Diante de inúmeras vezes que pessoas ligada ao B. Folha de Notícias que presenciaram em vários ônibus entre Recife e Jaboatão dos Guararapes-PE, pessoas sem nenhum tipo de comorbidades, inclusive jovens, sentados enquanto idosos, autistas e pessoas com outros tipos, que poderiam está naqueles assentos, viajavam em pé ou sentados pelos degraus dos coletivos e, isso fez com quê a equipe do B. FN, criasse essas informações no sentido de ajudar às pessoas a se conscientizar melhor sobre o respeito do direito dos Idosos e das pessoas com outros tipos de comorbidades a terem direitos ao assentos nos meios de transportes públicos.
Melhores detalhes você vai ler a baixo com a ajuda de uma postagem de outro site que trouxemos da Internet, para tentar ajudar à todos à ser mais consciente.
Texto a baixo foi reprodução/Internet:
A ocupação de assentos preferenciais por jovens enquanto idosos permanecem em pé nos ônibus é um problema frequente de cidadania no transporte público brasileiro, frequentemente gerando conflitos e vídeos virais. Embora amparado pelo Estatuto do Idoso (Lei 10.741/2003), o desrespeito a assentos garantidos gera riscos de quedas e fraturas graves, especialmente para idosos.
Pontos-chave sobre a situação:
Conflitos e Exposição: Vídeos nas redes sociais frequentemente mostram discussões calorosas e troca de ofensas entre jovens e idosos disputando o espaço, evidenciando a falta de empatia e respeito no cotidiano.
Segurança em Risco: A permanência de idosos em pé é perigosa, aumentando o risco de acidentes, quedas e fraturas, mesmo que os idosos sejam ativos, devido à falta de equilíbrio e arrancadas dos ônibus.
Assentos Preferenciais: A legislação garante assentos para idosos, gestantes, pessoas com deficiência e com crianças de colo, sendo seu desrespeito uma violação de direitos.
Educação e Cultura: A situação reflete uma falta de conscientização social sobre o respeito à terceira idade, muitas vezes com jovens utilizando celulares e ignorando a presença de idosos.
A situação evidencia a necessidade de maior educação cívica e, por vezes, a intervenção do motorista ou cobrador para mediar o uso correto dos assentos preferenciais.

**Dados fornecidos:**
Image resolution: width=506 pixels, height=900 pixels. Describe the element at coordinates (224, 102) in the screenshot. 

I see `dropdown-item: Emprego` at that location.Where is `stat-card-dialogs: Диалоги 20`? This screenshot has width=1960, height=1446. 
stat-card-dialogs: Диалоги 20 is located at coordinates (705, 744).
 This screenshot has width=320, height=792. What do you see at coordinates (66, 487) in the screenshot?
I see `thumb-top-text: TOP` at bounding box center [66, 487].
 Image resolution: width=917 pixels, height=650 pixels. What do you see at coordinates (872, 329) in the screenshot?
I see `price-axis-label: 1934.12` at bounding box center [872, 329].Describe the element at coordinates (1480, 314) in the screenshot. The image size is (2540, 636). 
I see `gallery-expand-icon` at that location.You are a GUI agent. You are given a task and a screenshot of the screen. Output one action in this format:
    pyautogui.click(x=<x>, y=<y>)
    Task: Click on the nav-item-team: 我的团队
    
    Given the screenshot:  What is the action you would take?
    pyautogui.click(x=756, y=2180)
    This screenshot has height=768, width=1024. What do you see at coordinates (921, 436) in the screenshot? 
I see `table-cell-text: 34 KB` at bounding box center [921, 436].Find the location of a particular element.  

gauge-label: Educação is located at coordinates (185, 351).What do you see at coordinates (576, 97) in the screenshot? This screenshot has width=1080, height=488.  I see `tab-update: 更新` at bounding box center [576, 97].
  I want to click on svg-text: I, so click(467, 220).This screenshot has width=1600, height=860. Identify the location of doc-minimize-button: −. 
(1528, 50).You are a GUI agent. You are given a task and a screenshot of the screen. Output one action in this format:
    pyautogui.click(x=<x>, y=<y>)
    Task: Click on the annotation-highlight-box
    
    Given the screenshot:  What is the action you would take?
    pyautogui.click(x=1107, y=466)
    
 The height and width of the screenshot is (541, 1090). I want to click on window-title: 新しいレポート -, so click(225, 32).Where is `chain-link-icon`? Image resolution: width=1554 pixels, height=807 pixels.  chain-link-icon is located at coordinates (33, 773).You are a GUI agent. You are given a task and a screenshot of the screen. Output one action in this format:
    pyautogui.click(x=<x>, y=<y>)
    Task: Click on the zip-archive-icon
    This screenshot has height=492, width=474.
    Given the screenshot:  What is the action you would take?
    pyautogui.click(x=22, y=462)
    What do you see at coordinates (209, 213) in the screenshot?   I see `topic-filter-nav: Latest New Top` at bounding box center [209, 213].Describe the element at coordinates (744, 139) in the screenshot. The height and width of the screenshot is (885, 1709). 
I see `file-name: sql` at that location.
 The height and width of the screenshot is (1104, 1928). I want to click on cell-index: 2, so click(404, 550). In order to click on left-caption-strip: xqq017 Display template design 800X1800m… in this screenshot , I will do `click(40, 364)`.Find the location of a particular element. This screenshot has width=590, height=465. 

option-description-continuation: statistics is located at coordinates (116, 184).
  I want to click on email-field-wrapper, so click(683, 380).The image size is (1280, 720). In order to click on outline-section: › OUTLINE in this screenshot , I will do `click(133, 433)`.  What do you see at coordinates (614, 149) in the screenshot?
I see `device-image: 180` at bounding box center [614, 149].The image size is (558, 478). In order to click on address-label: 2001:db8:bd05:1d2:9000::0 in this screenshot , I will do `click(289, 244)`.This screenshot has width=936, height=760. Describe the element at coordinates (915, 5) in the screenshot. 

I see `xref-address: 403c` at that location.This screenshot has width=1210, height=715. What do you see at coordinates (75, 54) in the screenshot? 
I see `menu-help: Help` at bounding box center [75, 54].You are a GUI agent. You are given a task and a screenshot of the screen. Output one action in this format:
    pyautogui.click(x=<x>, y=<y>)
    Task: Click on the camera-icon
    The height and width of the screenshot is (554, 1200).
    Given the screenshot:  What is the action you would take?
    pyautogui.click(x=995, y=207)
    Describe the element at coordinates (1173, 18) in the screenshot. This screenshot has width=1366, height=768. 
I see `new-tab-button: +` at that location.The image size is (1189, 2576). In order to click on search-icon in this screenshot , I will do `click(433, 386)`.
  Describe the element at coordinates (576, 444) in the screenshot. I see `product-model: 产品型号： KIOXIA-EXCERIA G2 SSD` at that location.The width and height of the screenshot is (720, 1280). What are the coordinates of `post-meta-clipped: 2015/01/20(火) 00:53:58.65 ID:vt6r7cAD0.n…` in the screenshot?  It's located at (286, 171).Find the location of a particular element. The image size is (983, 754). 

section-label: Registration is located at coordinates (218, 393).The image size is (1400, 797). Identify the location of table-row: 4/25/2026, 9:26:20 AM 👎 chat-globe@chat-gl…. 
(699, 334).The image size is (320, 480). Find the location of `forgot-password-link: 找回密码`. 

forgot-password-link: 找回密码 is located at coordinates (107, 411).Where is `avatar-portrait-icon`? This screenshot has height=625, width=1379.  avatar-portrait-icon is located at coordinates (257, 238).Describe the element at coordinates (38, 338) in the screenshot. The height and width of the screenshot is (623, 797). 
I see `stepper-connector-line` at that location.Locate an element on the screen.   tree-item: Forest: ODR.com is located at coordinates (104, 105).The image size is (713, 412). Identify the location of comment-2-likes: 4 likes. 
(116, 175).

**Instruções de trabalho:**
1) Segundo o texto sobre assentos preferenciais, qual lei ampara o direito dos idosos a esses assentos?
2) Relacione todos os grupos aos quais, conforme o texto sobre assentos preferenciais, a legislação garante assentos.
3) Extraia do texto sobre assentos preferenciais o trecho de "A situação evidencia" até "dos assentos preferenciais.".
Utilize exclusivamente o texto fornecido como fonte.

**Soluções dos exercícios:**
1) O Estatuto do Idoso (Lei 10.741/2003).

2)
- Idosos
- Gestantes
- Pessoas com deficiência
- Pessoas com crianças de colo

3)
A situação evidencia a necessidade de maior educação cívica e, por vezes, a intervenção do motorista ou cobrador para mediar o uso correto dos assentos preferenciais.